U.S. BIOWARFARE AGAINST THE COLOMBIAN PEOPLE

July 7, 2000

A portion of the 1.3 billion dollars allotted to the Colombian Military  in the recent US “Plan Colombia” package is set aside to facilitate  the large scale distribution of a toxic fungus (Fusarium oxsporum,   EN-4 strain) over coca-producing regions.   “The U.S. plans to  spread this toxic fungus are only part of the Plan Colombia, 90% of  which is military aid and includes 18 Blackhawk and 42 Huey II  helicopters.  The US had to enact Plan Colombia, heightening the  war against the impoverished Colombian people, in order to  maintain its imperialist domination of the region.  The spraying of the  Fusarium fungus as a Biological Warfare agent is just another  example of US escalation of the Colombian civil war,” stated Andy  McInerney, a Colombia expert at the International Action Center.  

The US Government’s imperial alibi for use of the toxic fungus is the  “War on Drugs,” but numerous Colombian scientists are still  opposed to the plan.  Eduardo Posada, head of the Colombian  Center For International Physics, wrote a letter of opposition to the  Colombian Minister of the Environment stating that, “The mortality  rate for people infected by Fusarium is 76 percent.” Posada lists the  scientific literature indicating that fusarium toxins are “highly toxic” to  animals and humans.

The application of the fungus in Colombia will explode the internal  refugee problem.   People fleeing from the areas rendered unlivable  by the EN-4 application will certainly be malnourished and potential  victims for infection by the fungus, which has been documented in   medical literature to kill patients with suppressed immune systems.   Jeremy Bigwood, an ethnobotanist, stated at the 13th International  Conference on Drug Policy Reform that, “To then apply a  myoherbicide from the air that has been associated with a 76% kill   rate in hospitalized human patients is tantamount to biological  warfare.”

The US government and Dr. David Sands, who developed the EN- 4 strain as a mycoherbicide, or fungal plant-killer, while working for  the Department of Agriculture, continue to maintain that the fungus is  not harmful to humans, animals, or plants, other than the intended  target.  Sands however can hardly be counted as nonbiased as vice  president of Ag/Bio Con Inc., the corporation that owns the EN-4  strain and the plans for the deployment apparatus.

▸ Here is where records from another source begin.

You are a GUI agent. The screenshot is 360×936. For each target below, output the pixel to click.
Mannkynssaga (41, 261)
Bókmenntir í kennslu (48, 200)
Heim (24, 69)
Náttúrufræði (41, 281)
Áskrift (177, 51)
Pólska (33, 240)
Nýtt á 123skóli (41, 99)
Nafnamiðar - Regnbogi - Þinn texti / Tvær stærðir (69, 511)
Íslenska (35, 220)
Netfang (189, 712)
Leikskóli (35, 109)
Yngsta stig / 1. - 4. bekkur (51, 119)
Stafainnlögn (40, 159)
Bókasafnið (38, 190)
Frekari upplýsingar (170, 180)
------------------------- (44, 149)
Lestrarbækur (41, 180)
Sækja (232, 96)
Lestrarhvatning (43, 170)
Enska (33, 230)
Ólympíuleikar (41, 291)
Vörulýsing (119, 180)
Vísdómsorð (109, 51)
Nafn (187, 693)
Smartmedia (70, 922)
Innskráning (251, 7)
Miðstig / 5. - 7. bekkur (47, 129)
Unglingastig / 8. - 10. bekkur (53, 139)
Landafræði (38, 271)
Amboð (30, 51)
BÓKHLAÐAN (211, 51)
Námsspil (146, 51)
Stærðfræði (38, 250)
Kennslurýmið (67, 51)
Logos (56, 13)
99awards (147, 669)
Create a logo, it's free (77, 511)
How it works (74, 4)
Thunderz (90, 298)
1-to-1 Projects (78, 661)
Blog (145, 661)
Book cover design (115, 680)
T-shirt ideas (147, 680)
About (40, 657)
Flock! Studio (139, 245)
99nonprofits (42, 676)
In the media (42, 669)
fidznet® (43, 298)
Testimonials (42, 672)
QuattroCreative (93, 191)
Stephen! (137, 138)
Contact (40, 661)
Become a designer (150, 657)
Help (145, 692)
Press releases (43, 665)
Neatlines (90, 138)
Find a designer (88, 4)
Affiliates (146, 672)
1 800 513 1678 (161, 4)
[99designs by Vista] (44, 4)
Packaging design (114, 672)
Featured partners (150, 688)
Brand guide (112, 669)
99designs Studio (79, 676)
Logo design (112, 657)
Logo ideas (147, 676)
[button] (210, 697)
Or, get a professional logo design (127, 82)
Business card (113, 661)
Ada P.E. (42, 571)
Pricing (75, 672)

The US-directed coca eradication crusade of the past decade has  failed to stop coca growing, but has destroyed farms and sickened  peasants.  Despite the massive effort of the Colombian National  Police to spray coca fields from the air with glyphosate (Roundup as  marketed by Monsanto), tebuthiuron (Spike 20 as marketed by  Dow Agro) and other powerful chemical herbicides, coca  production in Colombia has expanded.  There have been reports  that Roundup has sickened children and killed food crops, but the  effects of Roundup do not compare to the threat posed by the toxic   fungus.  Even Luis Parra, a herbicide expert monitoring the chemical  spraying to eradicate coca, is opposed to the use of Fusarium.   He  says, “It is very different to apply a chemical herbicide (such as  Roundup) that has known predictable and undeniable risk, than to   apply a microbe (such as a mycoherbicide) where the risks are  unknown.”    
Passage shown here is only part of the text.